Parts of the exercise:
• a. Answer these from the Day of Common Learning summary:
(i) Who was the welcomed speaker at the 12th annual event?
(ii) What was this year's theme?
(iii) Which film was screened?
• b. Return the stretch of the Day of Common Learning summary from "The 12th annual" to "volunteering to teaching.", copied word for word.
• c. Pick up the Day of Common Learning summary after its final sentence and keep writing it.

The 12th annual Day of Common Learning welcomed Dr. Thomas Maridada, director of National Education Policy, Practice, and Strategic Initiative for the Children’s Defense Fund, and a renowned leader in the world of education. This year’s theme was “Helping Youth to Flourish”, addressed by various afternoon showcases, a film screening of Girl Rising, and the keynote address “Transforming Our Youth – Transforming Our Nation: Partnering in Service to Invest in the Lives of Our Nation’s Youth”.  Forums covered topics from troubled youth to cultural backgrounds to volunteering to teaching.

Material:
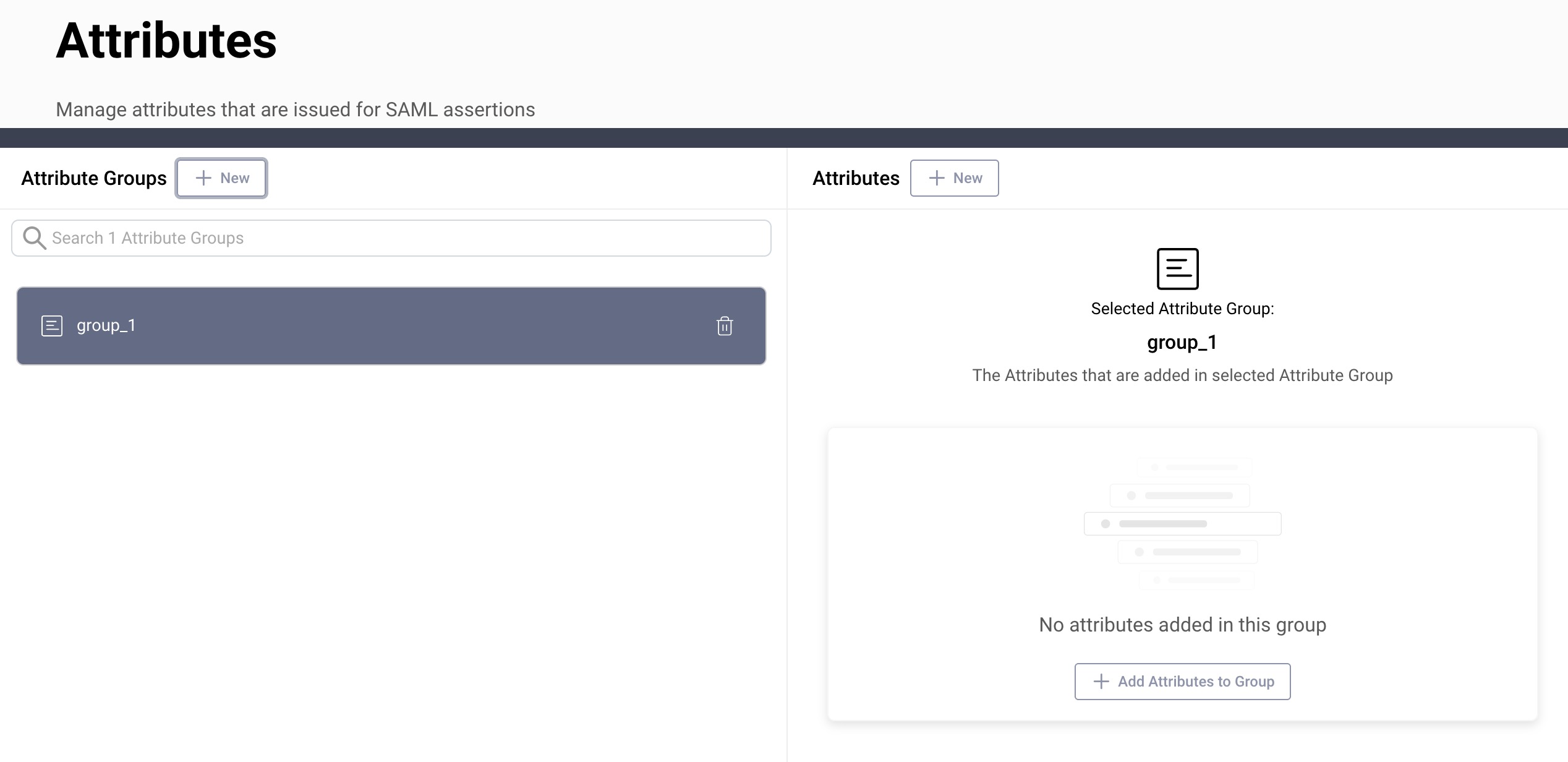Open the Attributes panel header

pyautogui.click(x=856, y=178)
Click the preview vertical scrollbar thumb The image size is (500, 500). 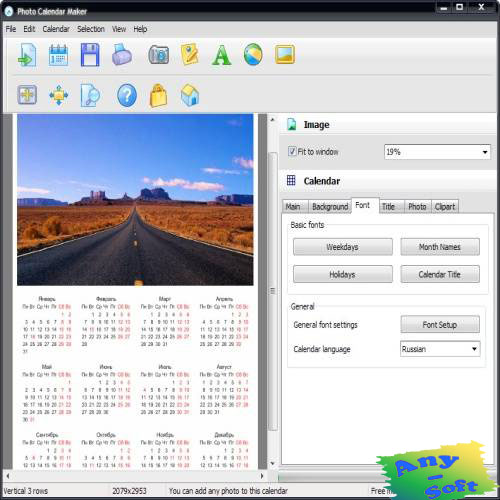[273, 291]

Task-by-task answers:
• a.
(i) Dr. Thomas Maridada
(ii) "Helping Youth to Flourish"
(iii) Girl Rising

• b.
The 12th annual Day of Common Learning welcomed Dr. Thomas Maridada, director of National Education Policy, Practice, and Strategic Initiative for the Children’s Defense Fund, and a renowned leader in the world of education. This year’s theme was “Helping Youth to Flourish”, addressed by various afternoon showcases, a film screening of Girl Rising, and the keynote address “Transforming Our Youth – Transforming Our Nation: Partnering in Service to Invest in the Lives of Our Nation’s Youth”.  Forums covered topics from troubled youth to cultural backgrounds to volunteering to teaching.

• c.
This is what Maryann Shaw, Serials Specialist at the Library, had to say about Girl Rising:

Girl Rising was full of harrowing facts and statistics about life in developing countries for millions of girls, as well as personal first hand stories from the nine girls featured. But it also showed that by giving girls an education, their opportunities open up, and the change not only impacts them, but their families, culture and local economies as well. It reminded me how privileged I was to grow up in a community that values girls and supports their education. I loved that each of the girls were paired with a female writer from their country to help them tell their story, sometimes through song, dance, or poetry. Occasionally movies like Girl Rising can leave one feeling disheartened and powerless in the face of so much heartache and injustice, unsure of the best way to help. But Girl Rising shows how the gift of education for girls in the developing world—through advocacy and/or financial support—empowers the girls to be the agents of change in their own story, and in doing so create change for their communities.

The Library also sent out its first ever roaming Circulation Desk.  Related materials and a couple laptops were taken down to Royal Brougham to check books out to interested staff and students after the keynote address.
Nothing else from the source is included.